Top of the Food Standards Agency’s top tips for healthy eating is base your meals on starchy foods, since they are a good source of energy and the main source of a range of nutrients in our diet. As well as starch, these foods contain fibre, calcium, iron and B vitamins. For more information, see the “eatwell plate.”
So the Baroness can go back to butties, even those made with thick slices, safe in the knowledge that bread is good for you.
- Alex Foster is clinically obese.
11 Comments
Who says the Tories are out of touch? School uniforms and thick slices of bread. The two most important issues facing Britain today.
The Atkins take on carbs is distressingly difficult to put down. I’ve even got a Nigella book in which she talks about being on a low-carb diet. I think it does make you bloated or something though, doesn’t it, if not actually fat? Maybe bloated is just a synonym for wind, I’ve never been sure.
I feel I should apologise for the Tory peer if this story is reported accurately. Bread is of course largely made up of sugars, albeit in the form of starch.
Although, if you can’t be slightly eccentric when you are a peer of the realm, then what’s the point 🙂
What a charming little article – good work Alex Foster.
Great article – you should see the slices of bread in our local sandwich shop – they’re ENORMOUS!!!! ;@)
Actually, bread isn’t all that healthy. White bread has relatively little nutritional value, like most foods consisting of refined carbohydrates. Eating too much of these foods is bad for you, and reducing, say, the thickness of a slice of bread is actually quite sensible.
Of course, the idea that the FSA should or could regulate this kind of thing is nonsensical. The very phrase ‘government health advice’ should be enough to send a shiver down the spine of any right-thinking individual. The current research tends to indicate that excessive carbohydrate consumption is harmful, but we have large agricultural industries which base their existence on supplying us with these foods. The government has to weigh the interests of the agricultural industry against the interests of public health, and you don’t need to be an especially strident believer in public choice theory to recognise that where those two interests do not coincide, one side has a considerable advantage in having its voice heard.

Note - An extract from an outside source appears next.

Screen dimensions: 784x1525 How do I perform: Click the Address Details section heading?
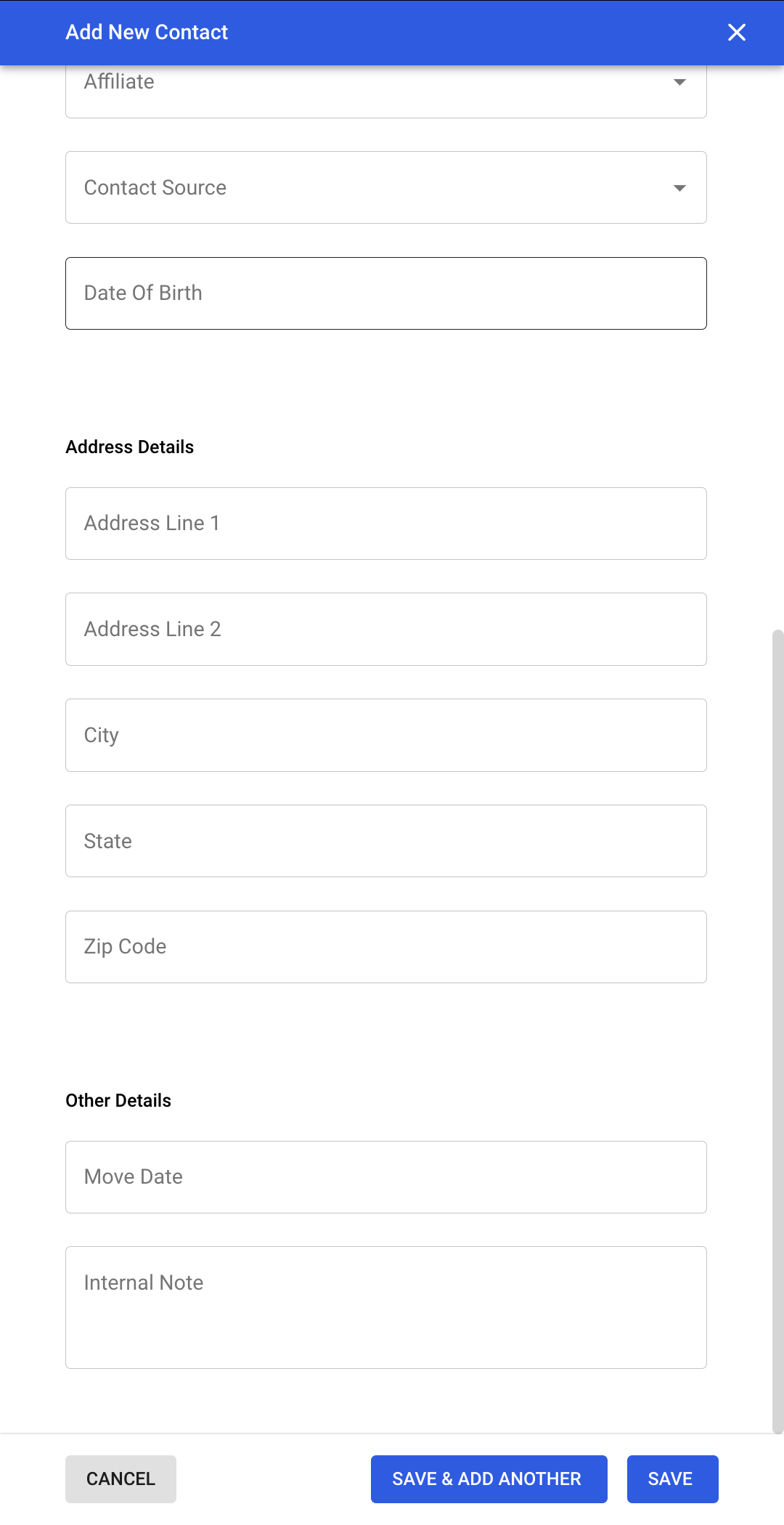[130, 447]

You see, that’s why I like Passing Tory. If it had been a Labour peer, we’d have had Chris Paul all over this thread telling us about how the newspapers have made it all up, and anyway the vast majority of everyone who has ever eaten bread over the past x millenia has died so that has to tell the smug doubters something, and anyway it’s all just yet another smear campaign co-ordinated by John Leech so, in summation, how dare we continue to exist as a party.
No.5 – “Eating too much of these foods is bad for you”
Which surely is the point of the expression “too much”?
Surely the solution is to stop people from using two slices of bread when one will do? What’s the difference between eating two thin slices and one thick slice?
That’s just silly. Either all the little bits of bacon will fall off or (which is far worse) you’d get a mayonnaisey hand. It’s classic tinkering with outcomes when what we need is the far more fundamental shift of redesigning the human digestive system to take account of the Loaf Volume-Tummy ratio (LVT).
Simple solution – one slice, chopped in half.
Sheesh! Clearly I have to do all the thinking around here…
Use two slices, but print the top one with “Do not eat” in some unpleasant colour. And to avoid the mayonnaisey hand, replace the mayo with some nice low-carb lard.